<<<<

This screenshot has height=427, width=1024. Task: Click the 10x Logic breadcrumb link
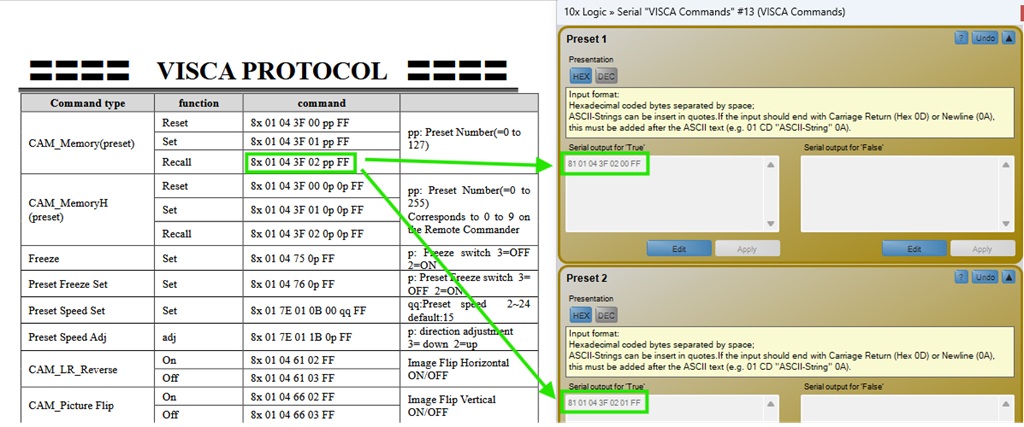pyautogui.click(x=582, y=12)
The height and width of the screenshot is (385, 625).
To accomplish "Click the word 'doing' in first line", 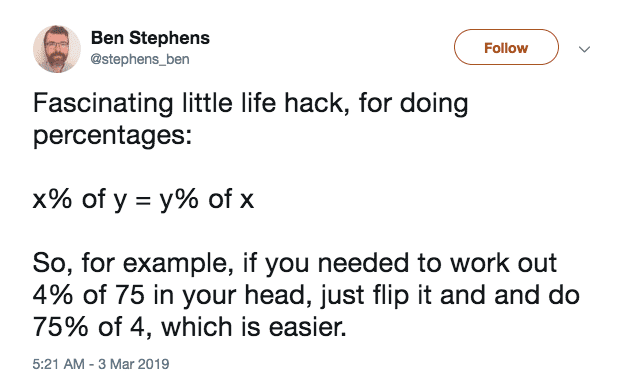I will point(434,104).
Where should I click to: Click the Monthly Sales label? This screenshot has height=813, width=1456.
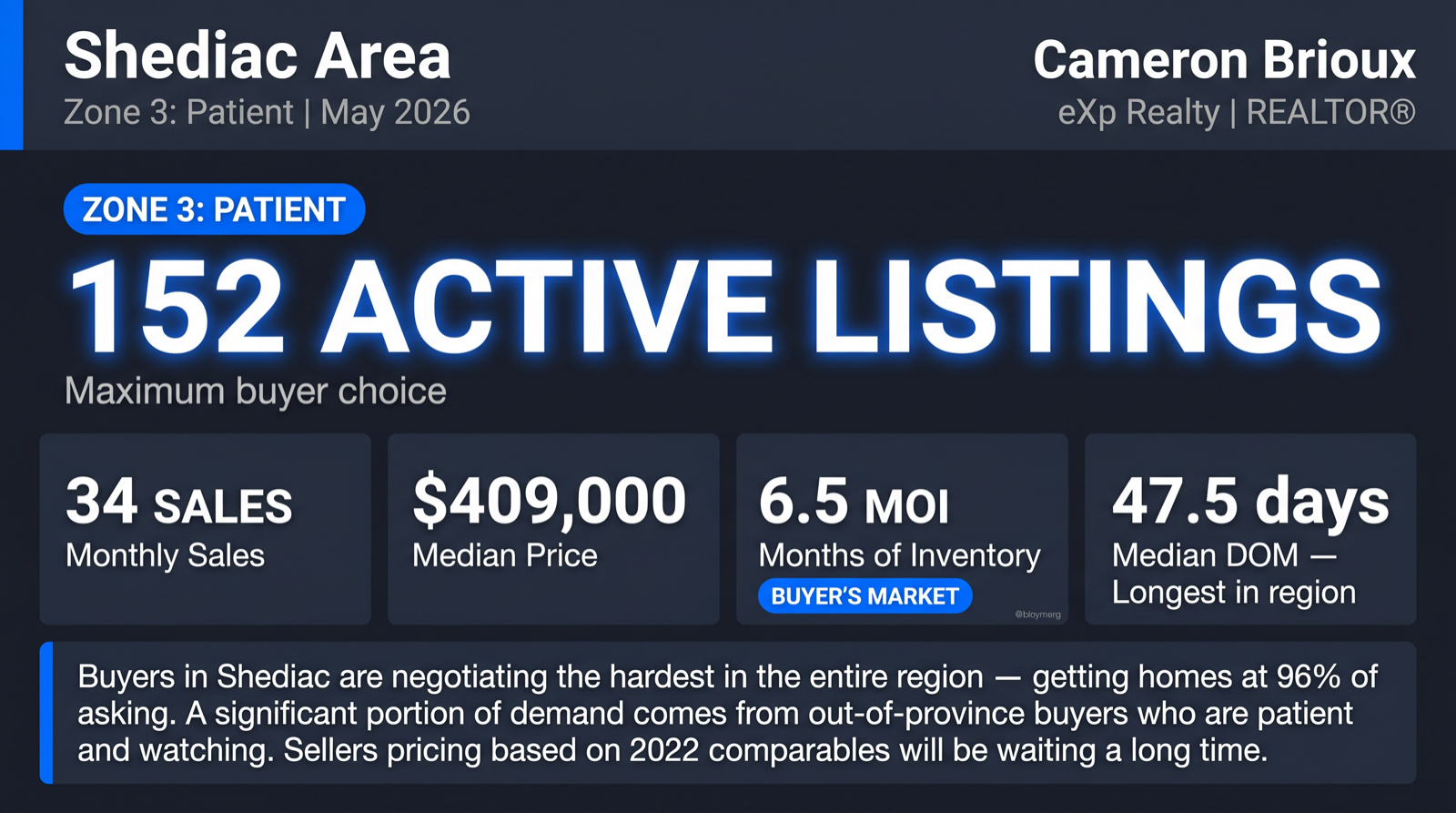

>>>>

> _Exercise objective_: Return every line of the listing above that contains the word "width".

> _Answer to this problem_:
This screenshot has height=427, width=1024. Task: Click the 10x Logic breadcrumb link
The height and width of the screenshot is (385, 625).
Where should I click to: Click the Monthly Sales label? This screenshot has height=813, width=1456.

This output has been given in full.